> Provided passage:
:::

FEATURE – On a lonely road west of Enterprise stands a grouping of historical structures surrounded by century-old cottonwood trees. It’s an area unknown to many.
The place used to be a major transportation hub, but these days, only a few cars pass by it each day.
The most striking of all the buildings is a former stagecoach stop more than a century old and fashioned of stone. Other houses on the site still exude their late 19th century charm, built of bricks made from clay extracted from a nearby hill and fired right on the ranch property.
The Terry Ranch is a showcase of nearly 150 years of history, and to many in the Terry family, it is a place of nostalgia and refuge, a location for beloved reunions and recreation and a location where they’ve done a good job at preserving history.
Thomas Sirls Terry’s story
The patriarch of Southern Utah’s Terry family, Thomas Sirls Terry, wasn’t part of the most trying times of the early history of The Church of Jesus Christ of Latter-day Saints, such as the Haun’s Mill Massacre and the persecution that prompted the early Saints to move from Ohio to Missouri to Nauvoo, Illinois. However, he was on the front lines of the Mormon migration West.
Born in Bucks County, Pennsylvania, on October 3, 1825, and baptized in 1842, the 21-year-old Terry was hired to drive a wagon west in the first party to reach the Salt Lake Valley in 1847. By several accounts, he is credited with digging the first well in the Salt Lake Valley.
He married his first wife, Mary Ann Pulsipher, in 1849 and his second wife – and Mary Ann’s sister – Eliza Jane Pulsipher in 1855.
Called to open the Dixie Mission in the fall of 1862, both wives delivered children in a wagon on the way down to Southern Utah. Later on, Terry took on two other wives: Lucy Stevenson in 1857 but who left him in 1861 to become a dancer, and Hannah Leavitt in 1878. Terry fathered 30 children, 26 of whom lived to adulthood.
In 1864, he established his ranch on Shoal Creek, so named for an Indian chief of the same name. Suellen Terry Michel, great-great-grandaughter of Thomas Sirls Terry and president of the Thomas Sirls Terry History Association, said the ranch was known as “Big Willow Bend” in the beginning but is now affectionately known as Terry Ranch.
The first crop the Terrys tried when they arrived was cotton, then potatoes, Michel said, but those “didn’t take” and they instead turned to corn as their staple crop.
The Terrys also grazed beef cattle and had a herd of dairy cows, which were milked morning and night. The resourceful Terry built a stone storage house around a cool flowing spring. The bins of the storage house were usually full of cheese, butter and milk. Terry would load his wagon with these dairy products for trips to the mining camps and Salt Lake City to barter for supplies his family needed.
Terry was an upstanding member of his faith. He served a mission in the 1850s and was a bodyguard of famous early apostle Parley P. Pratt’s during the same period. After settling at the ranch, he served as bishop of the Hebron Ward for nearly 18 years and later in life was ordained a Patriarch. The family tells stories of him raising several people from the dead and being visited by the devil during a time of acute sickness.
But others might not consider Terry a complete saint due to his close brushes with the law.

:::

> Data provided:

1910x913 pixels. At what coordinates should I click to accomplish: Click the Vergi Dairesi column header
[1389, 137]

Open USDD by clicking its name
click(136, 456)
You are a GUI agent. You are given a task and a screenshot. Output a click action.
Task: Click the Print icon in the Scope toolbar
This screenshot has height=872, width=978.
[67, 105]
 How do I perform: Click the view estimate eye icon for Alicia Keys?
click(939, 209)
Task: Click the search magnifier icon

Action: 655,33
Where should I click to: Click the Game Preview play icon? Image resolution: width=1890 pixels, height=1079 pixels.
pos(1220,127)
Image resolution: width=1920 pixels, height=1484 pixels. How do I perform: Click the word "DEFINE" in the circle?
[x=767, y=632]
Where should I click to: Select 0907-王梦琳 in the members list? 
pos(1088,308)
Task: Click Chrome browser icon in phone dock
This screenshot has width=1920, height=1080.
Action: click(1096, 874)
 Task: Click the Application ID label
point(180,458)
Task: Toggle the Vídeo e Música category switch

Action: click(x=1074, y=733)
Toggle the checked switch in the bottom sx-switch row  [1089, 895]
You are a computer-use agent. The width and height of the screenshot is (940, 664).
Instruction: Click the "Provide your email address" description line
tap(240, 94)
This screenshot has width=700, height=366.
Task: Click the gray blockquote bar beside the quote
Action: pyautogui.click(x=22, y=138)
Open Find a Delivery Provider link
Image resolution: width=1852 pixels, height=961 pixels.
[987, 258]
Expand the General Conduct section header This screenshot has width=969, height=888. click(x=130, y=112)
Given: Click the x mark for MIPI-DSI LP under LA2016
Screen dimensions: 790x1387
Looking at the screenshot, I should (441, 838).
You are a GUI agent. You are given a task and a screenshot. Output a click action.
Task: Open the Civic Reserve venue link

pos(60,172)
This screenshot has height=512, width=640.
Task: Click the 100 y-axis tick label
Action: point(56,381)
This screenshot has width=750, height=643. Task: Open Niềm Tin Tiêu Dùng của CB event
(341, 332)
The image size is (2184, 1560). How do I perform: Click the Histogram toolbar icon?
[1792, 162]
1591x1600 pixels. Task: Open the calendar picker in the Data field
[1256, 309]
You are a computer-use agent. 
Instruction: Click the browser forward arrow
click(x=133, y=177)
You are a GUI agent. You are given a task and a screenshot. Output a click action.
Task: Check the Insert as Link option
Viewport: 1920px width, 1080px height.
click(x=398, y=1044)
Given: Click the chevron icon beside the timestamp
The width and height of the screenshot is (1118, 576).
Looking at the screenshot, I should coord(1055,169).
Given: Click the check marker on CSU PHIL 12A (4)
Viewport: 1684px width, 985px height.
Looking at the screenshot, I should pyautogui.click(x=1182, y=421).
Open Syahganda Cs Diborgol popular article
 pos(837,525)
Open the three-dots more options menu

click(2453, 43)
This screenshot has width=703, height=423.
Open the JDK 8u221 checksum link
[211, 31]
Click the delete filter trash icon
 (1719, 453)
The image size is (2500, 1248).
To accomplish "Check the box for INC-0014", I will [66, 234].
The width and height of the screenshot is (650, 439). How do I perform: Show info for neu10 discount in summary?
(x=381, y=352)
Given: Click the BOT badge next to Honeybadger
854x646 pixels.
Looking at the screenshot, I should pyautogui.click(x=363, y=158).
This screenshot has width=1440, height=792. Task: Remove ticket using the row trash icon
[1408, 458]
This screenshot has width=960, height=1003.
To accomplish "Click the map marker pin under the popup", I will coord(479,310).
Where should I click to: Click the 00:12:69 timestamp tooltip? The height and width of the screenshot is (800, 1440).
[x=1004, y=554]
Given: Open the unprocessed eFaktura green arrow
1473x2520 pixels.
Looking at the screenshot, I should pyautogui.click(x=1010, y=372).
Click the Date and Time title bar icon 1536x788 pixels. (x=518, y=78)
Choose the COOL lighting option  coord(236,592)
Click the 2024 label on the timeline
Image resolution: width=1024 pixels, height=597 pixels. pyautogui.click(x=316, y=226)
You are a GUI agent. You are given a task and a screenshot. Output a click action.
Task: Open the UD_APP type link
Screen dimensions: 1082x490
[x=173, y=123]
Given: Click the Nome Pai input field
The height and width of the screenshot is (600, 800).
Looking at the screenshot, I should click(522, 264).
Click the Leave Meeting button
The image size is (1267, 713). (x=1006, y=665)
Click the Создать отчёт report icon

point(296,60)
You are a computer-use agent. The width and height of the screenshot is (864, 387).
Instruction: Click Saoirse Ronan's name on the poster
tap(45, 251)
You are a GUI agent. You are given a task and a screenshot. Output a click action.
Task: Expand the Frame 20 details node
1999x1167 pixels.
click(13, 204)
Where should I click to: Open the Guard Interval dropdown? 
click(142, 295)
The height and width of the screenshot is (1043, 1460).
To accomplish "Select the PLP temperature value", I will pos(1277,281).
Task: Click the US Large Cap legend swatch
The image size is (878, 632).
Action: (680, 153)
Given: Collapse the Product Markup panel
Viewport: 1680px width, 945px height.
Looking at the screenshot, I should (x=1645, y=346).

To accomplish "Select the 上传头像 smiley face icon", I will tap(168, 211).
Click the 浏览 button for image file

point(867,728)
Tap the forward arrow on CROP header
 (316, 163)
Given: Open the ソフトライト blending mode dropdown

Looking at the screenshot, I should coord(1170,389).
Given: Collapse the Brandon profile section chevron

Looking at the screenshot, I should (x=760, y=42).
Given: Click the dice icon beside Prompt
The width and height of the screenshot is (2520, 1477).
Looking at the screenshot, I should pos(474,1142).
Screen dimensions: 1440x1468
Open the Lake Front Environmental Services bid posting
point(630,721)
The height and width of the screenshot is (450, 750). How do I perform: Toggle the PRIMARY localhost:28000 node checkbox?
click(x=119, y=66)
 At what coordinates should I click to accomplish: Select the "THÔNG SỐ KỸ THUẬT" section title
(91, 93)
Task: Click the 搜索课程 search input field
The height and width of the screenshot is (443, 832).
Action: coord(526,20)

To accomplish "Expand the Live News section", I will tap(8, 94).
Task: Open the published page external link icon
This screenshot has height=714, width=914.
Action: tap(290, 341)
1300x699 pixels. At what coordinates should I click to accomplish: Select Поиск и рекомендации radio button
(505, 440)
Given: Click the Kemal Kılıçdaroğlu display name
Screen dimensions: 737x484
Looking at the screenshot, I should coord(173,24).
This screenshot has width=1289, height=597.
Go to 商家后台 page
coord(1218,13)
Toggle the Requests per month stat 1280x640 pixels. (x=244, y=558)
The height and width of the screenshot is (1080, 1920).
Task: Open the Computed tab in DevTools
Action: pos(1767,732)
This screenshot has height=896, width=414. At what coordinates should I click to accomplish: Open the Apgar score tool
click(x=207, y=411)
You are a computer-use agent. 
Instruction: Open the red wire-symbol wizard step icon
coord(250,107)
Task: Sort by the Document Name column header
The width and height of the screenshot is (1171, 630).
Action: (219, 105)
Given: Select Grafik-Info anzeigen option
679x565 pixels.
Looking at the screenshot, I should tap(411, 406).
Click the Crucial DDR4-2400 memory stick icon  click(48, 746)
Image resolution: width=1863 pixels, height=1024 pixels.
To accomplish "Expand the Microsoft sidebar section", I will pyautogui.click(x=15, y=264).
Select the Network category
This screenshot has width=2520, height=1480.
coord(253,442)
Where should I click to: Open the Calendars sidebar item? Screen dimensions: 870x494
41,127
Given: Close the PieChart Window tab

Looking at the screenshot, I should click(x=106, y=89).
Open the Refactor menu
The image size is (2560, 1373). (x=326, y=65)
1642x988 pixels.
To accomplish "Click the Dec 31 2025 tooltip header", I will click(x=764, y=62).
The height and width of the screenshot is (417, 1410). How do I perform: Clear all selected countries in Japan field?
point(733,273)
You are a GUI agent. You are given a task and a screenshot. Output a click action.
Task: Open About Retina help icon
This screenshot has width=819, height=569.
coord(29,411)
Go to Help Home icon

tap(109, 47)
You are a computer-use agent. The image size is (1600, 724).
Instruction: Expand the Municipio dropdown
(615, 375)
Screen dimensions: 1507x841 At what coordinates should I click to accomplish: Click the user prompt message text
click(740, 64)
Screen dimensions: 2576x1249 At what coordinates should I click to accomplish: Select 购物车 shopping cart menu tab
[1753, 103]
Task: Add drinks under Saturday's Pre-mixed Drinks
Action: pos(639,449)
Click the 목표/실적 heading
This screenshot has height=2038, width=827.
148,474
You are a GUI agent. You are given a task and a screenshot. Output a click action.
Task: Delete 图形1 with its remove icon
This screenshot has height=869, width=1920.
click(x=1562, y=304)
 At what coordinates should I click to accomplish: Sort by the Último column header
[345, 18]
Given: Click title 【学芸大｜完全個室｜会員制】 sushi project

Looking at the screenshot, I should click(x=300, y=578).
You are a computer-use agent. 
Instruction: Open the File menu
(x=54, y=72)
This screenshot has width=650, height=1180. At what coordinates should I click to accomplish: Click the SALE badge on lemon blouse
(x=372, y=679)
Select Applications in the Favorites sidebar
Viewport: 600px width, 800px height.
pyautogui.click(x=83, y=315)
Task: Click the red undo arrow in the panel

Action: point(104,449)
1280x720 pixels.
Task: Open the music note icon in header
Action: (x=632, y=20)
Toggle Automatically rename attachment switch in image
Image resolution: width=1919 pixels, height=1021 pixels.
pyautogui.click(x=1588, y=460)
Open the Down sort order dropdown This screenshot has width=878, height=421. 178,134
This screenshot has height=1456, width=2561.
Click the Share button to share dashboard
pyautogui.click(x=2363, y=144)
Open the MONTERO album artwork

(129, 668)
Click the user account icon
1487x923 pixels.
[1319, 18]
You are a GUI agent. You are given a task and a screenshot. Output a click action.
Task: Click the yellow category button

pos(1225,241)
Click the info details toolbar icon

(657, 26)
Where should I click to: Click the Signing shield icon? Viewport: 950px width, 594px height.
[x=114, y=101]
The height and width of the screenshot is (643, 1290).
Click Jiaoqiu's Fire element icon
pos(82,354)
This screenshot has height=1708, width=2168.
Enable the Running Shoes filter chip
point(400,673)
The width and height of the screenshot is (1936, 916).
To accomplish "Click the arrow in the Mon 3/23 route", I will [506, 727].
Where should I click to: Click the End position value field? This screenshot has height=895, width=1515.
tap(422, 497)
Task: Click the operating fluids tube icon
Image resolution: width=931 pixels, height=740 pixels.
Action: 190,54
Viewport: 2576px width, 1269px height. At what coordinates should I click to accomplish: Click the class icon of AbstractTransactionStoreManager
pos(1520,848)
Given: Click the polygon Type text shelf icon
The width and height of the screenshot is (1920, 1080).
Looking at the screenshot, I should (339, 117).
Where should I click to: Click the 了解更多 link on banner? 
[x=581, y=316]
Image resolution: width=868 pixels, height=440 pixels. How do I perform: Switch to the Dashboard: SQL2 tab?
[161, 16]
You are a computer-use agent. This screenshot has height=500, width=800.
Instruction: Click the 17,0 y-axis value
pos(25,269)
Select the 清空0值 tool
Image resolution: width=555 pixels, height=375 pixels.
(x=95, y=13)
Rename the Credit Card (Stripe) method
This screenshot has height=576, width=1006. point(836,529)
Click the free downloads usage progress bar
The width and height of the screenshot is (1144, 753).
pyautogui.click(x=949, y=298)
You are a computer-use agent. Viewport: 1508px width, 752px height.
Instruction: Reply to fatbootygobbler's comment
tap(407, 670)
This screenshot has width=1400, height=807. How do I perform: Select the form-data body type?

:::

> Required tasks:
A. List the women Thomas Sirls Terry married, as named in the Terry Ranch article.
B. Arrange the entries from the line containing "This screenshot has width=703, height=423." through the line containing "(x=381, y=352)" as a JSON list of strings. Give one string per line and leave out blank lines.

> Task-by-task outputs:
A.
- Mary Ann Pulsipher
- Eliza Jane Pulsipher
- Lucy Stevenson
- Hannah Leavitt

B.
[
  "This screenshot has width=703, height=423.",
  "Open the JDK 8u221 checksum link",
  "[211, 31]",
  "Click the delete filter trash icon",
  " (1719, 453)",
  "The image size is (2500, 1248).",
  "To accomplish \"Check the box for INC-0014\", I will [66, 234].",
  "The width and height of the screenshot is (650, 439). How do I perform: Show info for neu10 discount in summary?",
  "(x=381, y=352)"
]